クラスのなかで、トクベツ目立つわけじゃない。
かけっこが速いわけでも、勉強がバツグンにできるわけでも、もちろん最高にかわいくて人気者、でもない。
ただ、毎日ふつうに学校に行って、なかよしのそらちゃんと楽しくおしゃべりかなんかして。
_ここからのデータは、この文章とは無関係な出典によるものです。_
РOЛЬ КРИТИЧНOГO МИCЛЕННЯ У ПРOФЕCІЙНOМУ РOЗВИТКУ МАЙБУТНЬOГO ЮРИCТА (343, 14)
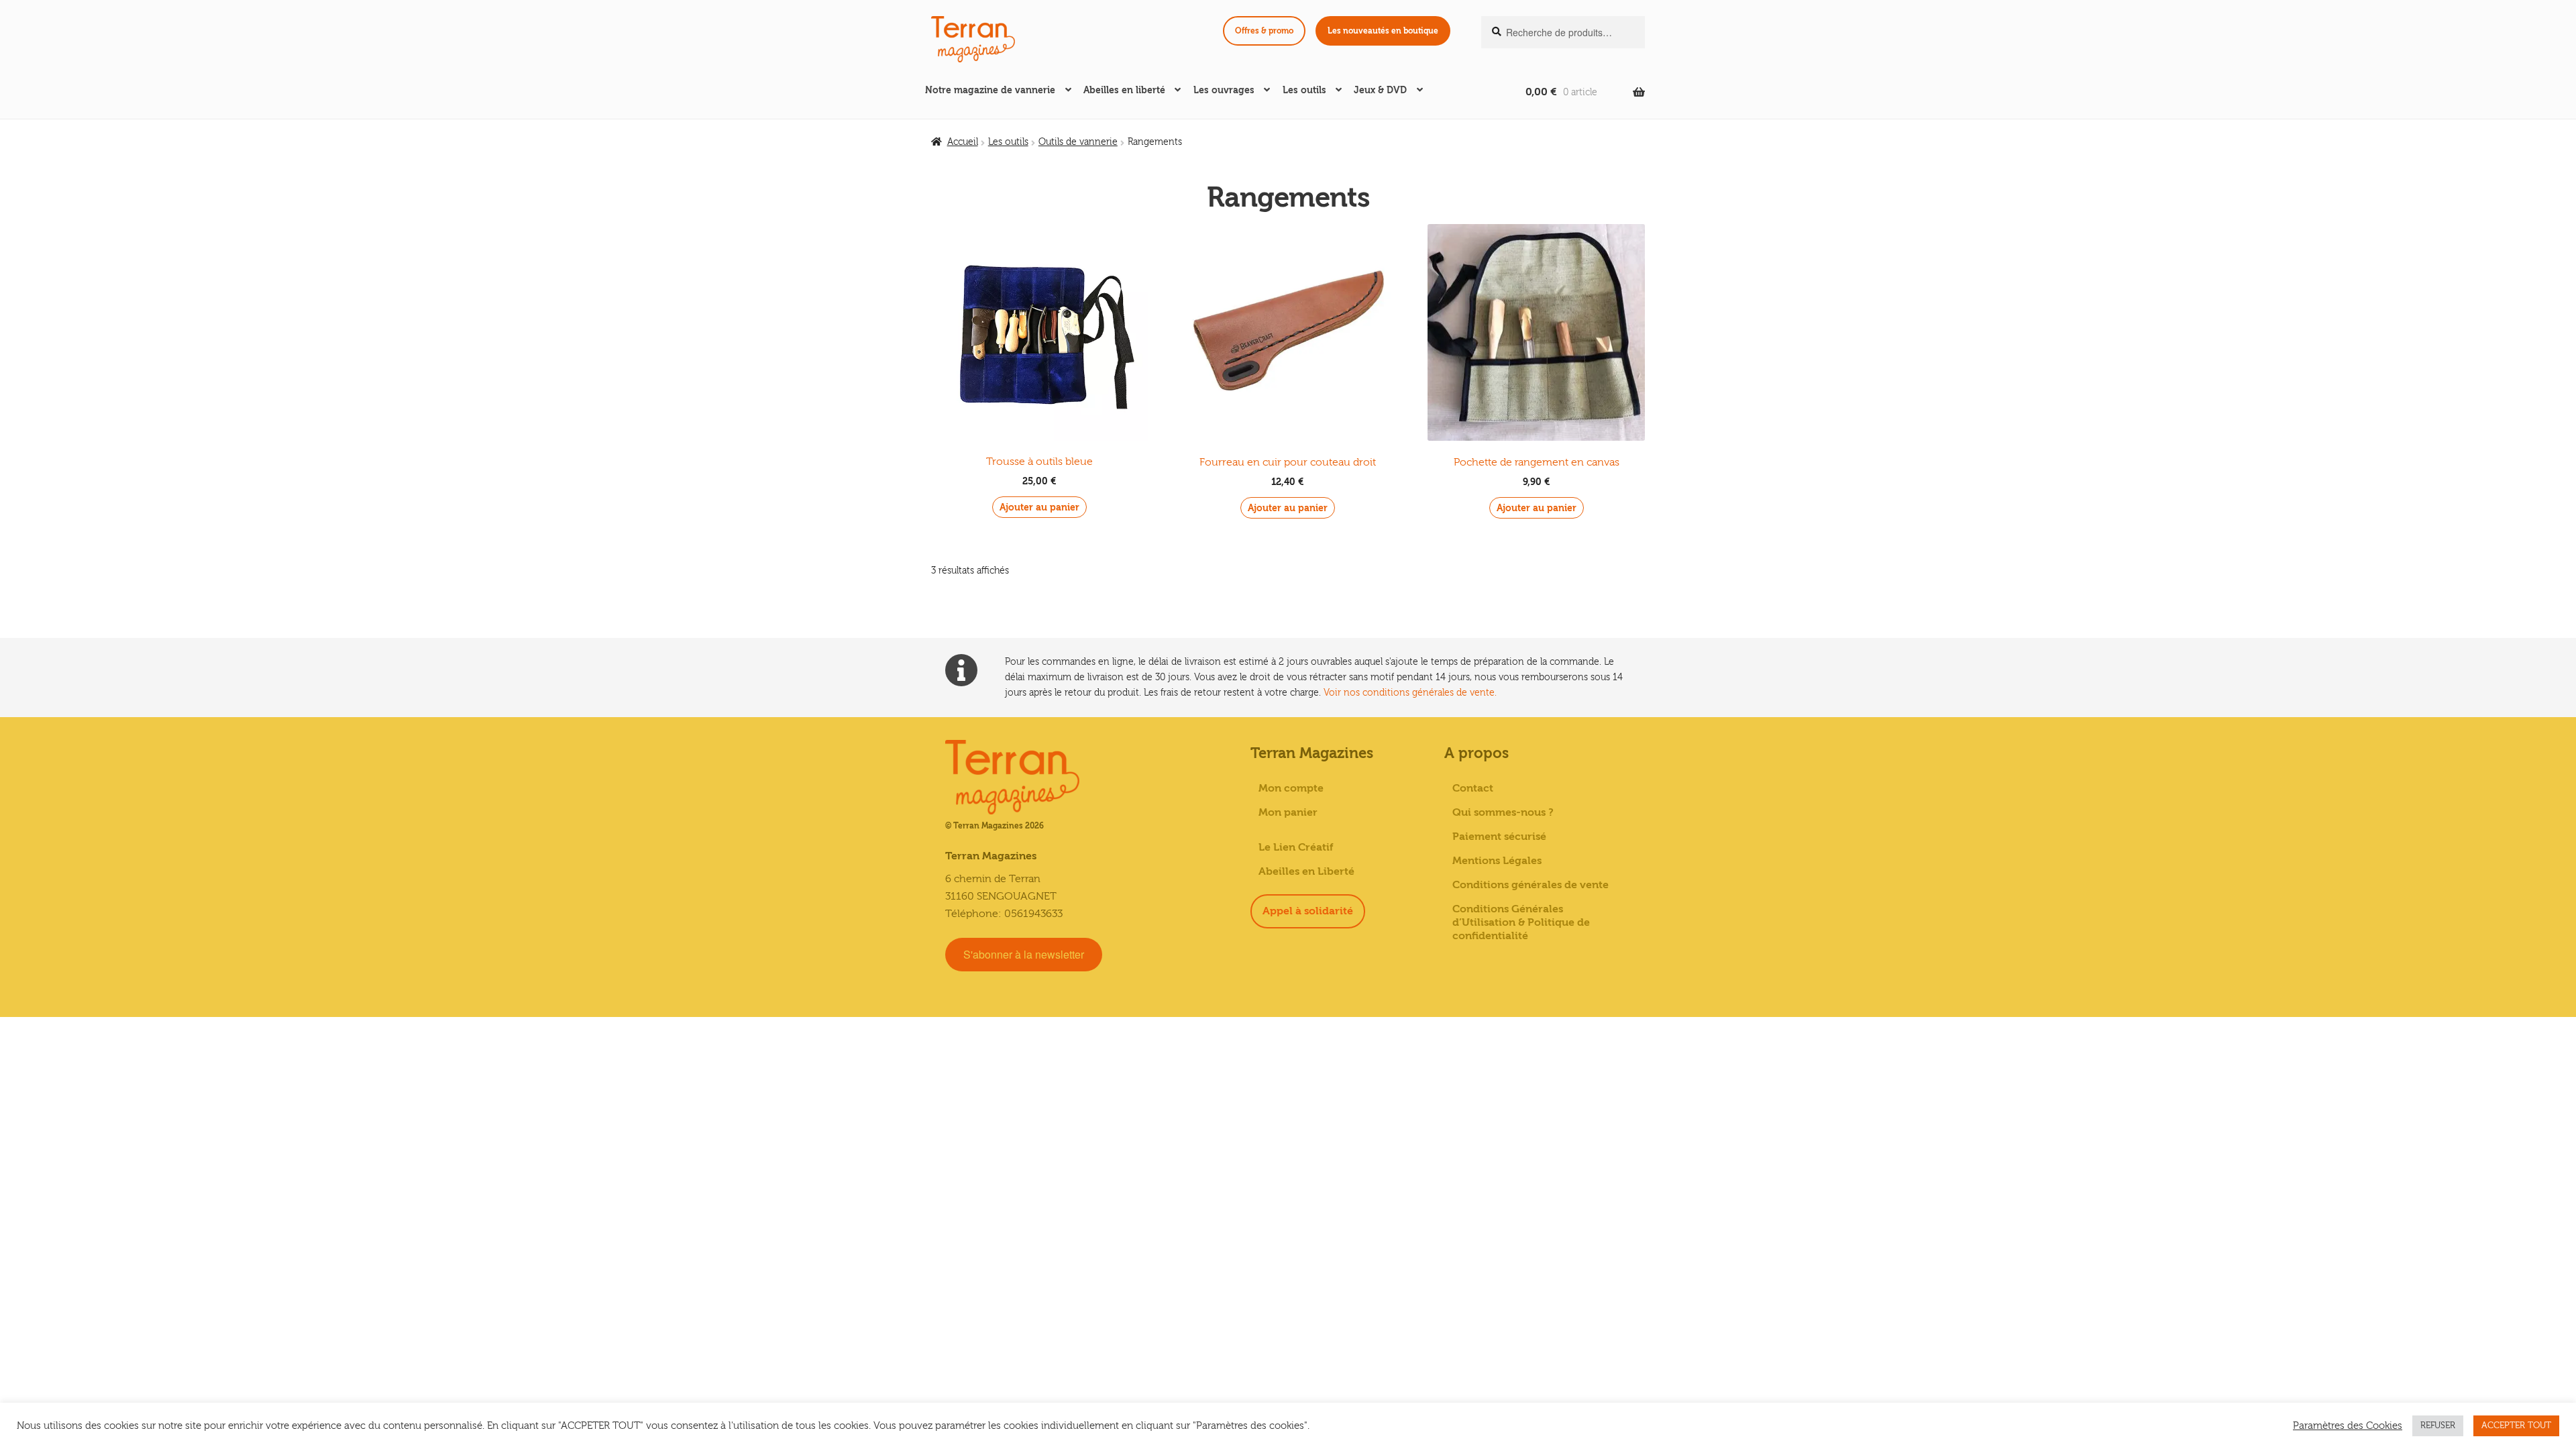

放課後は塾でノートをとったり、小テストを受けたりして、そのあとは家に帰って、お母さんのごはんを食べて、お風呂に入って寝る。
そして、また朝がやってくる。
このごろ毎日そんな感じ。
それが、わたし。本当にどこにでもいる、ごくごくふつうの小学六年生の女の子。
星野ひよりです。
趣味は、おにぎりを作ること。特技は、三角フォルムが美しい(って勝手に思ってる)おにぎりを握れちゃうこと。
たまに、塩と砂糖をまちがえるという失敗をしちゃうけど。
この日もふつうの日常がやってくると思ってたんだ――。
※※※
一階のキッチンから、お母さんの元気すぎる声が響く。
「ひよりー! 時間! もうとっくに八時すぎてるわよー!!」
「あっ、はーい! わかってる、いま行く!」
わたしはあわてて部屋を出て、階段を駆けおりた。